DIRECTIONS:
**a)** In the passage on changeovers, what time limit did Shigeo Shingo set for a changeover?
**b)** Write out the passage on changeovers word for word, from "In about the" up to and including "die comes from.".

Top of TEXT SEGMENT

If you travel into any machine shop, office or hospital facility in the world guaranteed you have seen a changeover before. The changeover occurs in between the last good part or service until the next good part or service. Some examples would be changing tooling, patients service completion, changing paper in a printer or taking one batch of cookies out of the oven in order to start a new batch. This "in-between" time is usually spent performing wasteful activities which often result in long changeovers that inevitably eat up value added time.
In about the late 1960's a brilliant industrial engineer by the name of Shigeo Shingo was given a challenge to increase the capacity of his shop floor without the use of excessive capital expenditures. In other words he could buy no machines. After watching the machines on the production floor, Dr. Shingo noticed a machine sitting idle. It was then that Dr. Shingo realized that by focusing on this "changeover" or "setup" time, production on the floor could be increased. He then set an objective saying that no changeover should take more than 10 minutes, in fact they should all be under 10 minutes. This is where the reference to "single" in single minute exchange of die comes from.

Bottom of TEXT SEGMENT
Top of MATERIAL PROVIDED

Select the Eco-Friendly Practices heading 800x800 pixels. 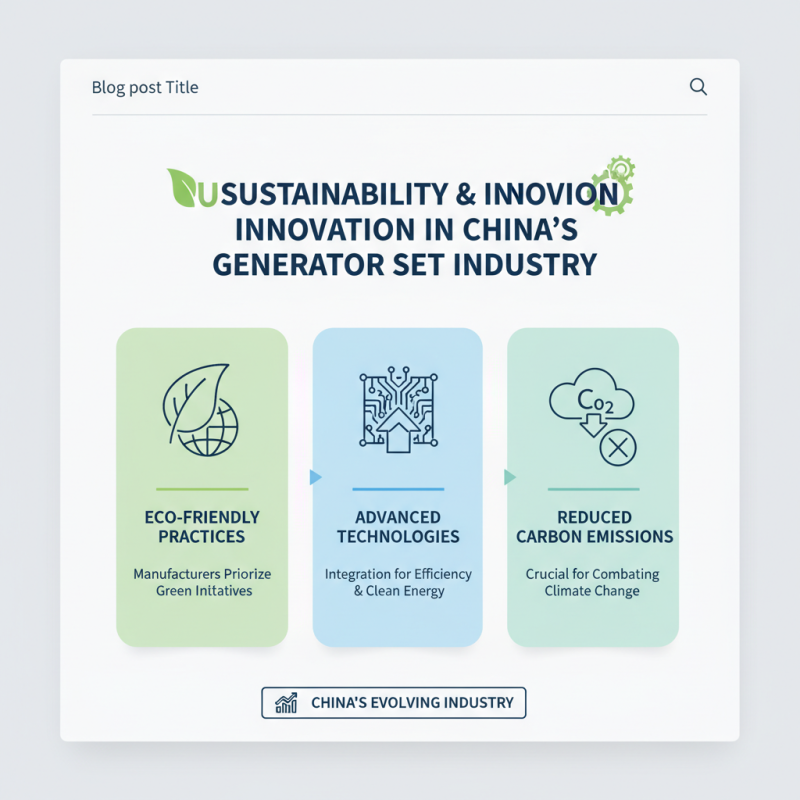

Bottom of MATERIAL PROVIDED

RESPONSES TO THE EXERCISE:
**a)** No changeover should take more than 10 minutes.

**b)**
In about the late 1960's a brilliant industrial engineer by the name of Shigeo Shingo was given a challenge to increase the capacity of his shop floor without the use of excessive capital expenditures. In other words he could buy no machines. After watching the machines on the production floor, Dr. Shingo noticed a machine sitting idle. It was then that Dr. Shingo realized that by focusing on this "changeover" or "setup" time, production on the floor could be increased. He then set an objective saying that no changeover should take more than 10 minutes, in fact they should all be under 10 minutes. This is where the reference to "single" in single minute exchange of die comes from.